Florian Philippot, vice-président du Front national, le 30 décembre sur BFMTV

INTOX. Abandonner l'euro pour sauver la France. Depuis la présidentielle de 2012, le Front national a trouvé un marqueur clair pour sa politique économique. Il est le principal parti français à réclamer une sortie de la zone euro et un retour à une monnaie nationale, seul moyen à ses yeux de retrouver le chemin de la croissance et de l'emploi. Pour appuyer ce propos, tous les arguments et tous les soutiens sont bons. Surtout ceux d'économistes ayant reçu le prix Nobel… «L'euro fort, c'est une folie, dénonçait encore lundi Florian Philippot, le numéro 2 du FN sur BFMTV. Monsieur Pissarides, prix Nobel d'économie 2010, vient de changer d'avis : il était pour l'euro, il vient de nous expliquer qu'il fallait surtout s'en débarrasser, parce que ça allait créer une génération sacrifiée, encore plus de chômage et de désindustrialisation.»

DESINTOX. De l'art de ne retenir que ce qui nous arrange.

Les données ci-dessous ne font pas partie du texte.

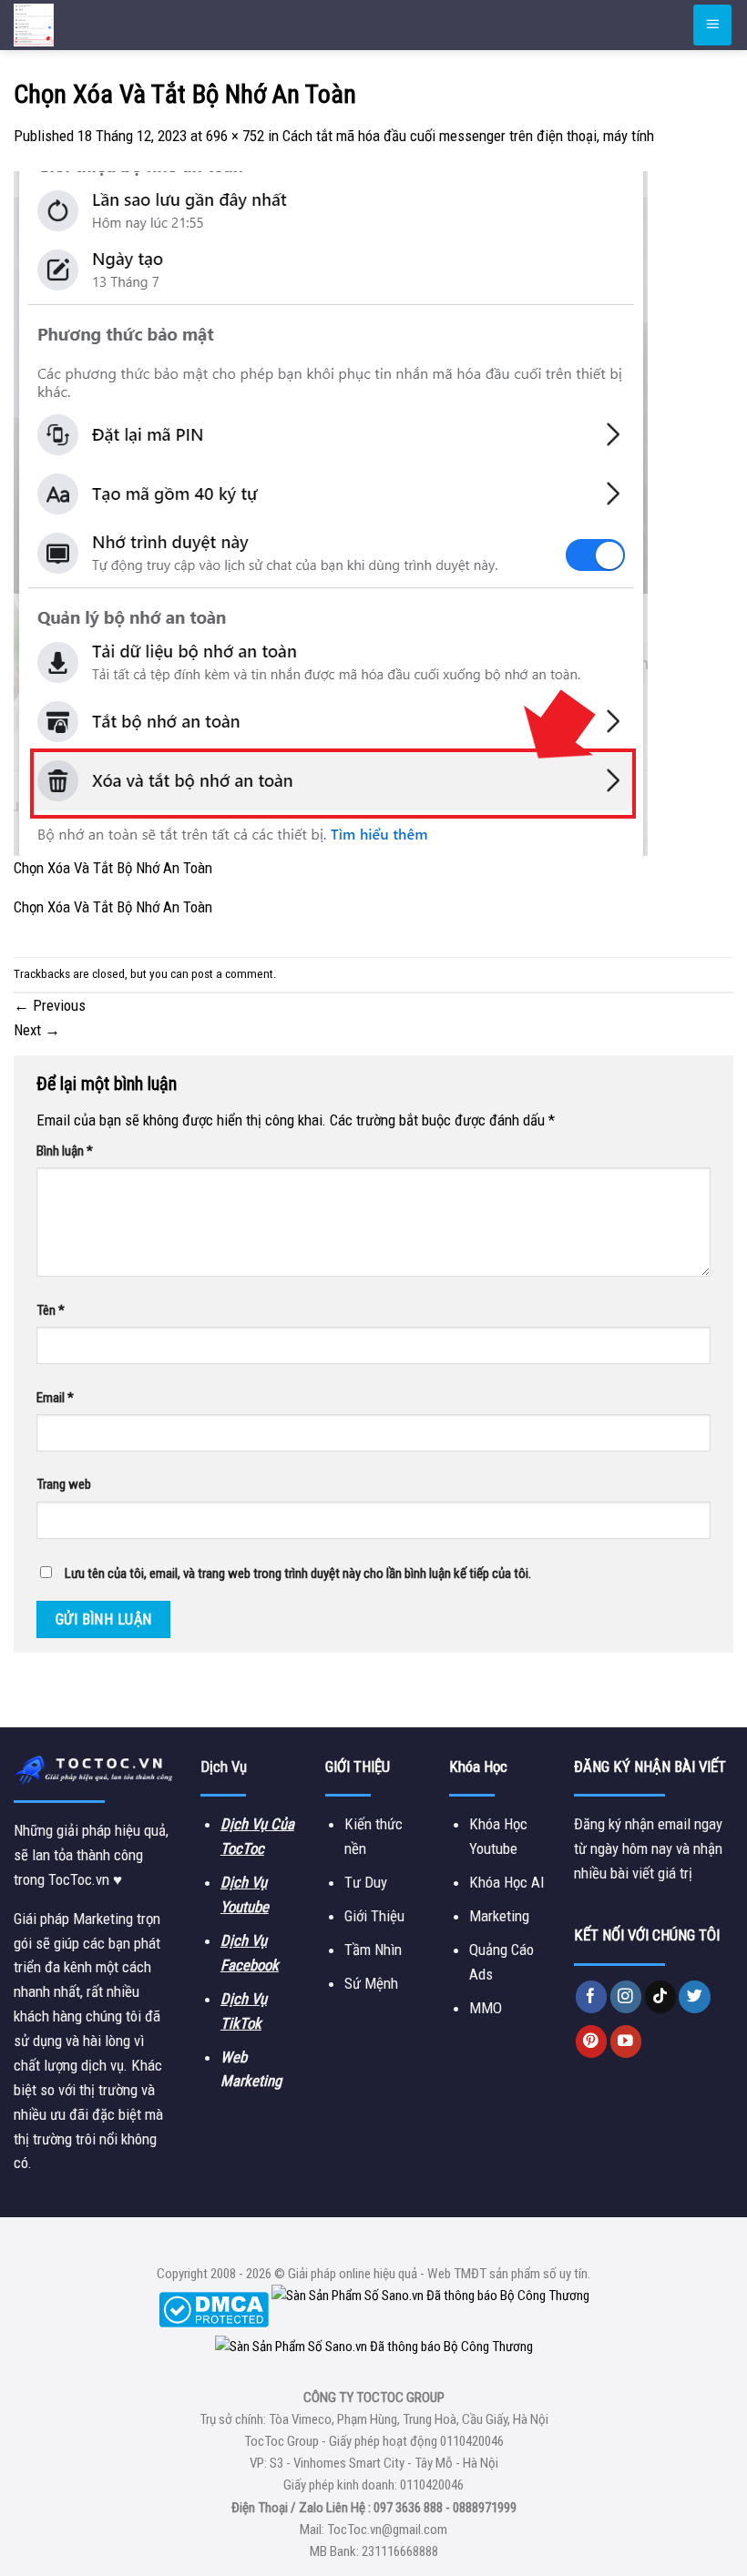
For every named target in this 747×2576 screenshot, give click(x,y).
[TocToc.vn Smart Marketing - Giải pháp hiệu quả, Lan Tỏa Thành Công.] (123, 25)
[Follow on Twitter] (695, 1996)
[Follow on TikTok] (661, 1996)
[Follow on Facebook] (592, 1996)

En utilisant la récente prise de position de Christopher Pissarides comme un argument d'autorité censé légitimer la revendication du FN de sortir de l'euro, Florian Philippot ne fait pas un gros raccourci, mais carrément un contresens. Car ce que pensent sur ce sujet le parti de Marine Le Pen et le Prix Nobel d'économie 2010 n'a strictement rien à voir.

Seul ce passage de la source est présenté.